- Task brief -
Could you reproduce, exactly as written, every line from the one containing "Screen dimensions: 1382x809" through the last line of the records, and nothing else?

- Available data -
▼▼▼

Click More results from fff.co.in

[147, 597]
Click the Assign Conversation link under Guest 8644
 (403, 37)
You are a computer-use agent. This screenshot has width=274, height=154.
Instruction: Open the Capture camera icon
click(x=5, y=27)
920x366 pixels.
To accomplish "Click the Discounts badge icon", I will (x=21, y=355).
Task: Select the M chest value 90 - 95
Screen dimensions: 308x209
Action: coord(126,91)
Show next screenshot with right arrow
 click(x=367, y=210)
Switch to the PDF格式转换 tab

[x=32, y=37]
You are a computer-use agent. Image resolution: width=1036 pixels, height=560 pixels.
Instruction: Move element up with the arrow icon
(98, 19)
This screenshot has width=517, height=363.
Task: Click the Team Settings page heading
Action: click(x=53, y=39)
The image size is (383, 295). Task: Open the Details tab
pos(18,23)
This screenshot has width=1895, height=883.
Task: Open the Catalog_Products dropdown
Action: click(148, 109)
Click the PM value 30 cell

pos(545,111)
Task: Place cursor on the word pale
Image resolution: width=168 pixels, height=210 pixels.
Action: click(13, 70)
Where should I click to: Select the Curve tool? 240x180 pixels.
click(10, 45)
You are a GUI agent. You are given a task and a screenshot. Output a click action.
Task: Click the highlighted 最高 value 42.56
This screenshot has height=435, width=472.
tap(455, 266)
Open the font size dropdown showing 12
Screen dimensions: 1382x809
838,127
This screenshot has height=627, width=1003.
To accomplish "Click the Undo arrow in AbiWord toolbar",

▲▲▲

- Written solution -
Screen dimensions: 1382x809
838,127
This screenshot has height=627, width=1003.
To accomplish "Click the Undo arrow in AbiWord toolbar",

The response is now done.